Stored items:

········

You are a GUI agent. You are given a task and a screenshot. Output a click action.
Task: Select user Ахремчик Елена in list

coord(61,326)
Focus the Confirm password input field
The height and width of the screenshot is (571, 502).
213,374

········

▶ [TASK REQUIREMENTS] Write all of the records out exactly, including every line.

▶ [TASK OUTPUT]
You are a GUI agent. You are given a task and a screenshot. Output a click action.
Task: Select user Ахремчик Елена in list

coord(61,326)
Focus the Confirm password input field
The height and width of the screenshot is (571, 502).
213,374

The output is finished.